TASK PROMPT
Exact copies of the records below are required.

Collected data entries
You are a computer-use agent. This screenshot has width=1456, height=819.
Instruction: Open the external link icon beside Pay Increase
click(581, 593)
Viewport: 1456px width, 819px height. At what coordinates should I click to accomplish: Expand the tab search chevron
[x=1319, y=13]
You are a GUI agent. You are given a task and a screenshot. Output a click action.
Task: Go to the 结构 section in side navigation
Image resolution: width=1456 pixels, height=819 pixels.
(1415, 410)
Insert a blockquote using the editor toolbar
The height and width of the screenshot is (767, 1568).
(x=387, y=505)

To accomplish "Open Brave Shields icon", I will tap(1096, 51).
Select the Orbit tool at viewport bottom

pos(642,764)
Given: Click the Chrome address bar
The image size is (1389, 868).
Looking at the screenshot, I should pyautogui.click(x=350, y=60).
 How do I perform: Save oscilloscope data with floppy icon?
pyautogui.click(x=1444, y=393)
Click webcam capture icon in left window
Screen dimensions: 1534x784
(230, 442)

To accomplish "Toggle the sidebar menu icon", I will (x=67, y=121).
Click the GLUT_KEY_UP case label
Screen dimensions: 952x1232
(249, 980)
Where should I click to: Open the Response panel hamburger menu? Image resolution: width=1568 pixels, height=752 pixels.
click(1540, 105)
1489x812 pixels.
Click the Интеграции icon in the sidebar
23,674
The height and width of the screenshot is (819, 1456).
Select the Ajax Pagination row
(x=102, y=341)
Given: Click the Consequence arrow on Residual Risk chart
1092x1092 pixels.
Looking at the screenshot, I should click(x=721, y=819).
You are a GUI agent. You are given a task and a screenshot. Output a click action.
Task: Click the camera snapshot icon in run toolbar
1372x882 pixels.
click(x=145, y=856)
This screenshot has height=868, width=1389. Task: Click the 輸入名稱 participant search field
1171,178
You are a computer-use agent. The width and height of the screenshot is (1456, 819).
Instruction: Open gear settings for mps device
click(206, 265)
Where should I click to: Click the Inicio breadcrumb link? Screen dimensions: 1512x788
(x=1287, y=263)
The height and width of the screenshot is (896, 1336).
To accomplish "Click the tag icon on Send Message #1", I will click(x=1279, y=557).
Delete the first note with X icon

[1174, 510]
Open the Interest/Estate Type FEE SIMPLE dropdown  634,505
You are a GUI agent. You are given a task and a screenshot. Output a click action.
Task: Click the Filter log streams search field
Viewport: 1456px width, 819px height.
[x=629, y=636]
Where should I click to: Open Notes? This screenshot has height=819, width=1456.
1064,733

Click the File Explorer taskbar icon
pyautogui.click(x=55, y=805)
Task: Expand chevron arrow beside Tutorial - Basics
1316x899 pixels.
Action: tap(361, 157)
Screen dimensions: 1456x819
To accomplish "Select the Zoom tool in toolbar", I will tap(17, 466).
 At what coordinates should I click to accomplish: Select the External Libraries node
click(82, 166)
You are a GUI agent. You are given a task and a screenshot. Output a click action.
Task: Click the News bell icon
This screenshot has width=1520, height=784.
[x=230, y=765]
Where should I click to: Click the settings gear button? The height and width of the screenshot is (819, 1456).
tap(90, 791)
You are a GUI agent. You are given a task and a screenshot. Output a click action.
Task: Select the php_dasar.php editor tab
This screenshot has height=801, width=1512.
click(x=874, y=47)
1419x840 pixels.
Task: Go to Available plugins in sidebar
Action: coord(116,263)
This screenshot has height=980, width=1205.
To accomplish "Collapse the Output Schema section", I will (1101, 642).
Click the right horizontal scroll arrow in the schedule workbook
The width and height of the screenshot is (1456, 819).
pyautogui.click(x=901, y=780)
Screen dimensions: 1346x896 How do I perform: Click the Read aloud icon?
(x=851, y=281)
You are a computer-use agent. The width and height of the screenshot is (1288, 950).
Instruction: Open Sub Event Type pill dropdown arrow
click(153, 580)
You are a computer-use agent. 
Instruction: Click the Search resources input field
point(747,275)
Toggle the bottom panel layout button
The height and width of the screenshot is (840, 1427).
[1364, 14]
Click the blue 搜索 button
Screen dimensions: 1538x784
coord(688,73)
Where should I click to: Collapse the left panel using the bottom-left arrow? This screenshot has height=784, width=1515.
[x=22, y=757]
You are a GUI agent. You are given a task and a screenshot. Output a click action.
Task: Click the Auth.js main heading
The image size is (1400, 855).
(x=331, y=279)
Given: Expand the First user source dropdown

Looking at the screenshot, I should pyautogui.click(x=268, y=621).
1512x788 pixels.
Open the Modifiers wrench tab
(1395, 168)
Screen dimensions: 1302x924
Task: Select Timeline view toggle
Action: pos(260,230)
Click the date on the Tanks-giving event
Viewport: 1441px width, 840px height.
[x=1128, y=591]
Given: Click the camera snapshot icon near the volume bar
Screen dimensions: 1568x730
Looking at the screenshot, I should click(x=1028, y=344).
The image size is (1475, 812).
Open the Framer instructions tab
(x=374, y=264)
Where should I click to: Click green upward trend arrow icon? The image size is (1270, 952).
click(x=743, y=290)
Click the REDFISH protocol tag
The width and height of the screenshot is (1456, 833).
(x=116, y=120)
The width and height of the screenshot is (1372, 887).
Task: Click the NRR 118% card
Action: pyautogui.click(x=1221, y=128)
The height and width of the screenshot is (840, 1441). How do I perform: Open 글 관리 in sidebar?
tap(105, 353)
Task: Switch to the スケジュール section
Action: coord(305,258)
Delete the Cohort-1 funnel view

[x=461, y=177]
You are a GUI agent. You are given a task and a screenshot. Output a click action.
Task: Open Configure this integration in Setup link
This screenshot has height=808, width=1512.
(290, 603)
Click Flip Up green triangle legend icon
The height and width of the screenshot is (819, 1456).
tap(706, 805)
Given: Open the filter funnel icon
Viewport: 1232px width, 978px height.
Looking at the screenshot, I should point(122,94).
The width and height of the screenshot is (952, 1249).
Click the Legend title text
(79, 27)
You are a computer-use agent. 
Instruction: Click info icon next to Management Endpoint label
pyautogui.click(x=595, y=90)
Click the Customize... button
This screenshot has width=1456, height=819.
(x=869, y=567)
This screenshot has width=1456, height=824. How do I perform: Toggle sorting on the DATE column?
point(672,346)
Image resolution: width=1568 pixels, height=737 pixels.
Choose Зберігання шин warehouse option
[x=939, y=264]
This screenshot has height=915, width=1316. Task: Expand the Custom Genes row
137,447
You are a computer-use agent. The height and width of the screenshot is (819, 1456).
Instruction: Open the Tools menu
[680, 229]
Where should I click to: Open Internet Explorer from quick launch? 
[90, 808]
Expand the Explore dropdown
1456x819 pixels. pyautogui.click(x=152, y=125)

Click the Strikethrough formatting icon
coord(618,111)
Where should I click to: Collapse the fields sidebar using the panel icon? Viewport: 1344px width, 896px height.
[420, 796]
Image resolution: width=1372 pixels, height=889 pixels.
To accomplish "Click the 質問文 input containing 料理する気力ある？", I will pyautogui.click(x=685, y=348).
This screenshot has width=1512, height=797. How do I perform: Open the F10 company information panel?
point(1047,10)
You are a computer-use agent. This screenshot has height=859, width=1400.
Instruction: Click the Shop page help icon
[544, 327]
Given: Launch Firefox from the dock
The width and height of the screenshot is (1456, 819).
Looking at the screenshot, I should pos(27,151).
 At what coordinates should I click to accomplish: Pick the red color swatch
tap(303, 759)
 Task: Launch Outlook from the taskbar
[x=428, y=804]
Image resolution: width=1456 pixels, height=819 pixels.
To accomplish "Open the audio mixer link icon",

REPLY TO THE TASK
You are a computer-use agent. This screenshot has width=1456, height=819.
Instruction: Open the external link icon beside Pay Increase
click(581, 593)
Viewport: 1456px width, 819px height. At what coordinates should I click to accomplish: Expand the tab search chevron
[x=1319, y=13]
You are a GUI agent. You are given a task and a screenshot. Output a click action.
Task: Go to the 结构 section in side navigation
Image resolution: width=1456 pixels, height=819 pixels.
(1415, 410)
Insert a blockquote using the editor toolbar
The height and width of the screenshot is (767, 1568).
(x=387, y=505)

To accomplish "Open Brave Shields icon", I will tap(1096, 51).
Select the Orbit tool at viewport bottom

pos(642,764)
Given: Click the Chrome address bar
The image size is (1389, 868).
Looking at the screenshot, I should pyautogui.click(x=350, y=60).
 How do I perform: Save oscilloscope data with floppy icon?
pyautogui.click(x=1444, y=393)
Click webcam capture icon in left window
Screen dimensions: 1534x784
(230, 442)

To accomplish "Toggle the sidebar menu icon", I will (x=67, y=121).
Click the GLUT_KEY_UP case label
Screen dimensions: 952x1232
(249, 980)
Where should I click to: Open the Response panel hamburger menu? Image resolution: width=1568 pixels, height=752 pixels.
click(1540, 105)
1489x812 pixels.
Click the Интеграции icon in the sidebar
23,674
The height and width of the screenshot is (819, 1456).
Select the Ajax Pagination row
(x=102, y=341)
Given: Click the Consequence arrow on Residual Risk chart
1092x1092 pixels.
Looking at the screenshot, I should click(x=721, y=819).
You are a GUI agent. You are given a task and a screenshot. Output a click action.
Task: Click the camera snapshot icon in run toolbar
1372x882 pixels.
click(x=145, y=856)
This screenshot has height=868, width=1389. Task: Click the 輸入名稱 participant search field
1171,178
You are a computer-use agent. The width and height of the screenshot is (1456, 819).
Instruction: Open gear settings for mps device
click(206, 265)
Where should I click to: Click the Inicio breadcrumb link? Screen dimensions: 1512x788
(x=1287, y=263)
The height and width of the screenshot is (896, 1336).
To accomplish "Click the tag icon on Send Message #1", I will click(x=1279, y=557).
Delete the first note with X icon

[1174, 510]
Open the Interest/Estate Type FEE SIMPLE dropdown  634,505
You are a GUI agent. You are given a task and a screenshot. Output a click action.
Task: Click the Filter log streams search field
Viewport: 1456px width, 819px height.
[x=629, y=636]
Where should I click to: Open Notes? This screenshot has height=819, width=1456.
1064,733

Click the File Explorer taskbar icon
pyautogui.click(x=55, y=805)
Task: Expand chevron arrow beside Tutorial - Basics
1316x899 pixels.
Action: tap(361, 157)
Screen dimensions: 1456x819
To accomplish "Select the Zoom tool in toolbar", I will tap(17, 466).
 At what coordinates should I click to accomplish: Select the External Libraries node
click(82, 166)
You are a GUI agent. You are given a task and a screenshot. Output a click action.
Task: Click the News bell icon
This screenshot has width=1520, height=784.
[x=230, y=765]
Where should I click to: Click the settings gear button? The height and width of the screenshot is (819, 1456).
tap(90, 791)
You are a GUI agent. You are given a task and a screenshot. Output a click action.
Task: Select the php_dasar.php editor tab
This screenshot has height=801, width=1512.
click(x=874, y=47)
1419x840 pixels.
Task: Go to Available plugins in sidebar
Action: coord(116,263)
This screenshot has height=980, width=1205.
To accomplish "Collapse the Output Schema section", I will (1101, 642).
Click the right horizontal scroll arrow in the schedule workbook
The width and height of the screenshot is (1456, 819).
pyautogui.click(x=901, y=780)
Screen dimensions: 1346x896 How do I perform: Click the Read aloud icon?
(x=851, y=281)
You are a computer-use agent. The width and height of the screenshot is (1288, 950).
Instruction: Open Sub Event Type pill dropdown arrow
click(153, 580)
You are a computer-use agent. 
Instruction: Click the Search resources input field
point(747,275)
Toggle the bottom panel layout button
The height and width of the screenshot is (840, 1427).
[1364, 14]
Click the blue 搜索 button
Screen dimensions: 1538x784
coord(688,73)
Where should I click to: Collapse the left panel using the bottom-left arrow? This screenshot has height=784, width=1515.
[x=22, y=757]
You are a GUI agent. You are given a task and a screenshot. Output a click action.
Task: Click the Auth.js main heading
The image size is (1400, 855).
(x=331, y=279)
Given: Expand the First user source dropdown

Looking at the screenshot, I should pyautogui.click(x=268, y=621).
1512x788 pixels.
Open the Modifiers wrench tab
(1395, 168)
Screen dimensions: 1302x924
Task: Select Timeline view toggle
Action: pos(260,230)
Click the date on the Tanks-giving event
Viewport: 1441px width, 840px height.
[x=1128, y=591]
Given: Click the camera snapshot icon near the volume bar
Screen dimensions: 1568x730
Looking at the screenshot, I should click(x=1028, y=344).
The image size is (1475, 812).
Open the Framer instructions tab
(x=374, y=264)
Where should I click to: Click green upward trend arrow icon? The image size is (1270, 952).
click(x=743, y=290)
Click the REDFISH protocol tag
The width and height of the screenshot is (1456, 833).
(x=116, y=120)
The width and height of the screenshot is (1372, 887).
Task: Click the NRR 118% card
Action: pyautogui.click(x=1221, y=128)
The height and width of the screenshot is (840, 1441). How do I perform: Open 글 관리 in sidebar?
tap(105, 353)
Task: Switch to the スケジュール section
Action: coord(305,258)
Delete the Cohort-1 funnel view

[x=461, y=177]
You are a GUI agent. You are given a task and a screenshot. Output a click action.
Task: Open Configure this integration in Setup link
This screenshot has height=808, width=1512.
(290, 603)
Click Flip Up green triangle legend icon
The height and width of the screenshot is (819, 1456).
tap(706, 805)
Given: Open the filter funnel icon
Viewport: 1232px width, 978px height.
Looking at the screenshot, I should point(122,94).
The width and height of the screenshot is (952, 1249).
Click the Legend title text
(79, 27)
You are a computer-use agent. 
Instruction: Click info icon next to Management Endpoint label
pyautogui.click(x=595, y=90)
Click the Customize... button
This screenshot has width=1456, height=819.
(x=869, y=567)
This screenshot has width=1456, height=824. How do I perform: Toggle sorting on the DATE column?
point(672,346)
Image resolution: width=1568 pixels, height=737 pixels.
Choose Зберігання шин warehouse option
[x=939, y=264]
This screenshot has height=915, width=1316. Task: Expand the Custom Genes row
137,447
You are a computer-use agent. The height and width of the screenshot is (819, 1456).
Instruction: Open the Tools menu
[680, 229]
Where should I click to: Open Internet Explorer from quick launch? 
[90, 808]
Expand the Explore dropdown
1456x819 pixels. pyautogui.click(x=152, y=125)

Click the Strikethrough formatting icon
coord(618,111)
Where should I click to: Collapse the fields sidebar using the panel icon? Viewport: 1344px width, 896px height.
[420, 796]
Image resolution: width=1372 pixels, height=889 pixels.
To accomplish "Click the 質問文 input containing 料理する気力ある？", I will pyautogui.click(x=685, y=348).
This screenshot has width=1512, height=797. How do I perform: Open the F10 company information panel?
point(1047,10)
You are a computer-use agent. This screenshot has height=859, width=1400.
Instruction: Click the Shop page help icon
[544, 327]
Given: Launch Firefox from the dock
The width and height of the screenshot is (1456, 819).
Looking at the screenshot, I should pos(27,151).
 At what coordinates should I click to accomplish: Pick the red color swatch
tap(303, 759)
 Task: Launch Outlook from the taskbar
[x=428, y=804]
Image resolution: width=1456 pixels, height=819 pixels.
To accomplish "Open the audio mixer link icon",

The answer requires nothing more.